Uki Survives on Scraps from the Fish Market
Crushed ice glitters on her slap-pink hands like diamonds tossed onto a leg of ham. Twelve discarded fish heads, each stinking one wearing the cave-mouthed expression of someone who’s received unbearable news, will keep her going until tomorrow.
“Hey Tank’s, planning a dinner party!”
Her co-worker's laughter echoes off of crabs’ backs, ripples the dead eyes of Makeral, slides down her ship-broad shoulders in the same casual way that rotten eggs had slunk down the dirt on the outside of her bedroom window. Uki ate some raw Goose eggs once. Funny how somethings can leave you feeling so empty.
There’s a way of balancing a crate of Pacific herring high on your shoulders that makes you look like a Hollywood hero carrying a rescued child. Ivan, who drives one of the fish trucks, admires this look. He watches Uki hefting the day’s catch from one end of the warehouse to the other and thinks about what she might wear outside of work, and whether if he asked her she might go for dinner with him some time. He would like to get to know her better. He would like to buy her gifts and watch her down a tumbler of Bourbon. On a good day she’ll grunt dismissively in his direction. This sound vibrates up through his rubber boots, makes his bones feel brittle and his limbs dangerous lose.
During breaks the drivers, porters and gutters of fish stop for coffee or a cigarette. They don’t stand alone in the centre of the warehouse gazing at the wet floor watching the fluorescent lights make patterns like sea foam, never imagine smashing through the concrete to uncover a hidden ocean populated with plump seal pups.

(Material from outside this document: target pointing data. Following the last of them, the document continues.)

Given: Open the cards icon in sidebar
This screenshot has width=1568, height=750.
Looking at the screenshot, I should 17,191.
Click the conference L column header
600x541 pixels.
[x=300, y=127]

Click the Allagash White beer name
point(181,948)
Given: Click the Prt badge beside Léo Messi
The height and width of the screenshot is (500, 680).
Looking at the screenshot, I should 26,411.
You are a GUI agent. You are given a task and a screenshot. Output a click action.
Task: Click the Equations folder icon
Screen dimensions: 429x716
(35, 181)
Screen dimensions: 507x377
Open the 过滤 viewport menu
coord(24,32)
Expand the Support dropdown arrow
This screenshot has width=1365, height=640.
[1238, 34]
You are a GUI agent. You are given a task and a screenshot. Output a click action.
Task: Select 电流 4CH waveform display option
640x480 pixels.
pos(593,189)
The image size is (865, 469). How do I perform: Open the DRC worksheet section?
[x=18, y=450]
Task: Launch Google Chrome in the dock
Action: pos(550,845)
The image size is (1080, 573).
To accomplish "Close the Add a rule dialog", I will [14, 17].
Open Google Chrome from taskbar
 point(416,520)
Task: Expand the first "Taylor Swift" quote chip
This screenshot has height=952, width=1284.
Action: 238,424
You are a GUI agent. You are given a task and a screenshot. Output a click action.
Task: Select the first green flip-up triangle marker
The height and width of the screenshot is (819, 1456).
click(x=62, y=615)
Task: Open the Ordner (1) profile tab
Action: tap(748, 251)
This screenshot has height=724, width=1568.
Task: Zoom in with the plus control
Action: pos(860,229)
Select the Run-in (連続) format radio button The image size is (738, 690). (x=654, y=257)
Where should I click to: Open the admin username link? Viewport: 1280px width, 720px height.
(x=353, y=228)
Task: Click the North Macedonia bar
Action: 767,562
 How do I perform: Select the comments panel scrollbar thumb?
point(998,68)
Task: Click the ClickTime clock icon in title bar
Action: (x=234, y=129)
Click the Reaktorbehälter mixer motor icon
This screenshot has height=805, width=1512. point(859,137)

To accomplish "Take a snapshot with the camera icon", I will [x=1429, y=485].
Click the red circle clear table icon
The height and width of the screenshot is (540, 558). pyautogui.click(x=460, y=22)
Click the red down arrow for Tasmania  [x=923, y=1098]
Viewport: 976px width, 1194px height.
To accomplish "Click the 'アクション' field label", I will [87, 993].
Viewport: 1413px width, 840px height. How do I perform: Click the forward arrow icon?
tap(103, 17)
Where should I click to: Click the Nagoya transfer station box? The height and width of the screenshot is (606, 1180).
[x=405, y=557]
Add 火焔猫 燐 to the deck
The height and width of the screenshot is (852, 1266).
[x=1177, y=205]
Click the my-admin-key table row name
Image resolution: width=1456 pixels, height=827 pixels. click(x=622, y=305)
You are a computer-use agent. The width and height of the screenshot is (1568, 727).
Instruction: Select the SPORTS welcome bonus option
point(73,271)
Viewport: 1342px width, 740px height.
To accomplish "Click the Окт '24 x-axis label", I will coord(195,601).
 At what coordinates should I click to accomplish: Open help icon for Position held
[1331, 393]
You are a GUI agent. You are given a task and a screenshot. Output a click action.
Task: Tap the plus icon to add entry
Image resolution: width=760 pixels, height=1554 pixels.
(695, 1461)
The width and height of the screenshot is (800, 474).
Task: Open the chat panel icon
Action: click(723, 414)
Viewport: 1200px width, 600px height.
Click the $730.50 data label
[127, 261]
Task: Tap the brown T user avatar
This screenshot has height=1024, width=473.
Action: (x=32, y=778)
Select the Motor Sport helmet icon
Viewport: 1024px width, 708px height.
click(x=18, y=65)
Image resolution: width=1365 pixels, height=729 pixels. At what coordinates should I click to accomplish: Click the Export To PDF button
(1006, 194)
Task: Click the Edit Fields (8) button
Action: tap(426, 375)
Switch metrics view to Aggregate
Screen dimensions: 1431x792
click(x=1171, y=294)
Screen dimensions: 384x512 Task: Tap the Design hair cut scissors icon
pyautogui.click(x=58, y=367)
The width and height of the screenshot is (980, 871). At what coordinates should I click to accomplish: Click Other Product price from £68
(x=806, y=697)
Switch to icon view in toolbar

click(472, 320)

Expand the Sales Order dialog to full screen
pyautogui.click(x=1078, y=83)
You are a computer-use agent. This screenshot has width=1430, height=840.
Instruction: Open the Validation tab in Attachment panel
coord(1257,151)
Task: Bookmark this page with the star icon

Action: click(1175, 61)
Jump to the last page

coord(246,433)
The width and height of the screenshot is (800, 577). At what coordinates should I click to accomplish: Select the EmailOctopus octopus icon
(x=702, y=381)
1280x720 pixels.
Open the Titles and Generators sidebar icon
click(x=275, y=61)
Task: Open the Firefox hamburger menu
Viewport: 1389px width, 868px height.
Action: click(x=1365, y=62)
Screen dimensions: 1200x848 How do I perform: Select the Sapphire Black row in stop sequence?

The flaking emulsion in Uki’s apartment clings lightly to the walls, a swarm of ghostly butterflies who forgot to migrate. Lumbering from the kitchen to the living room, from the bedroom to the bathroom Uki knocks brittle fragments of ‘Winter’s Drift’ to the floor. Loosened bits of paint get broken into smaller and smaller pieces until they’re nothing but dust caught in the fibres of a balding beige carpet. The mildew in the bathroom has a firmer hold.
Undressing is a slow, uncomfortable process, an unpeeling, removal of a distasteful uniform. Uki’s human suit snags her thick white fur, leaves a bitter taste on her hot grey tongue.